Ethan snickered. “Worse than someone stealing your Gucci bag?”
“This isn’t funny, Ethan.” My voice trembled.
His smile disappeared as he closed his book and tossed it on the bed next to him. “What happened?”
“I went to the doctor this morning…”
He sat up, a concerned look on his face. “Is everything okay with the baby?”
I uncrossed my legs and brought them up to my chest, resting my chin on my knees. “Everything is fine… with the
ba-bies
.”
Ethan’s eyes widened. “Babies?”
I nodded. Twins?
“Yes. Twins. Identical twin
boys
.”
Ethan stared at me for a few seconds. “Are you kidding?”
“Do I look amused?”
The corners of his mouth twitched, as if he were trying not to laugh.

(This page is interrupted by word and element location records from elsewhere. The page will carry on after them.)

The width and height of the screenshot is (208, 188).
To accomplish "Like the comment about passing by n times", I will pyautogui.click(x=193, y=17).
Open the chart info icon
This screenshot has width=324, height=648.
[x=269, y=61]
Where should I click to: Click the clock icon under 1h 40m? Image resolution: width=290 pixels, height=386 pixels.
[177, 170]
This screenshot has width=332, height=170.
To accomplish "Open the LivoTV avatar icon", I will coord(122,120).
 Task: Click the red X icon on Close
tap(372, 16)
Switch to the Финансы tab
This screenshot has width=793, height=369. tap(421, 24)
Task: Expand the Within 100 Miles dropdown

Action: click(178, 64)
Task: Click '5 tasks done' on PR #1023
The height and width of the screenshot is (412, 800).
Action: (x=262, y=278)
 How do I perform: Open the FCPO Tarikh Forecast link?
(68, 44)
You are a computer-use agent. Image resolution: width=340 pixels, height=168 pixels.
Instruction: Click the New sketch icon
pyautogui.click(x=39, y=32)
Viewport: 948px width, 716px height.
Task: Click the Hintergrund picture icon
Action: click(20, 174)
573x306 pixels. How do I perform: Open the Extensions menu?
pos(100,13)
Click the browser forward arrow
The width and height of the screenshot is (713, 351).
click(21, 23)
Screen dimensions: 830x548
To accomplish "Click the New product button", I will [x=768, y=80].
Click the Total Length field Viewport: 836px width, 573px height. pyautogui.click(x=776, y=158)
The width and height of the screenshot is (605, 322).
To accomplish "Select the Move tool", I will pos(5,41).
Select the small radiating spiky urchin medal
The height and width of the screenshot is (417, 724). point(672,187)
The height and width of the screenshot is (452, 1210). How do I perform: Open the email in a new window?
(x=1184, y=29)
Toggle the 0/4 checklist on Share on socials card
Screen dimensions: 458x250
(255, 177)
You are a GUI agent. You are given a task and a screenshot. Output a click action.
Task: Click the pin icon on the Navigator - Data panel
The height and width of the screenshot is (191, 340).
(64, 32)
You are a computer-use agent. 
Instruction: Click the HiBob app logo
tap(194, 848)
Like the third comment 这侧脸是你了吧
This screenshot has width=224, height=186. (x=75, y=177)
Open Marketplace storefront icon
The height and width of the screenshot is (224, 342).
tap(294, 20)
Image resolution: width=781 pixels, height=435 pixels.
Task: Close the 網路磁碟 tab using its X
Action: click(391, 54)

“It’s not funny, Ethan… And please don’t tell me that I deserve this either. Because, believe me, I’ve already considered that I’m being punished. Maybe I was engaging in some frivolous behavior in Manhattan. Maybe shopping too much,” I said. “Or railing on someone’s appearance. Or having sex with Marcus behind Dexter’s back… And God frowned down upon me and
wbazzam
split my embryo… giving me identical twin boys.” I started to cry. It was really sinking in. Twins. Twins.
Twins.
“Darcy. Chill, hon. I wasn’t going to say anything like that.”
“Then why are you smiling?”
“I’m smiling because… I’m happy.”
“Happy that I’m getting screwed?”
“No, Darce. I’m happy
for
you. If one baby is a blessing, then you have twice the good fortune. Two babies! It’s a small miracle. Not a punishment.” His words were convincing, his tone and expression even more so.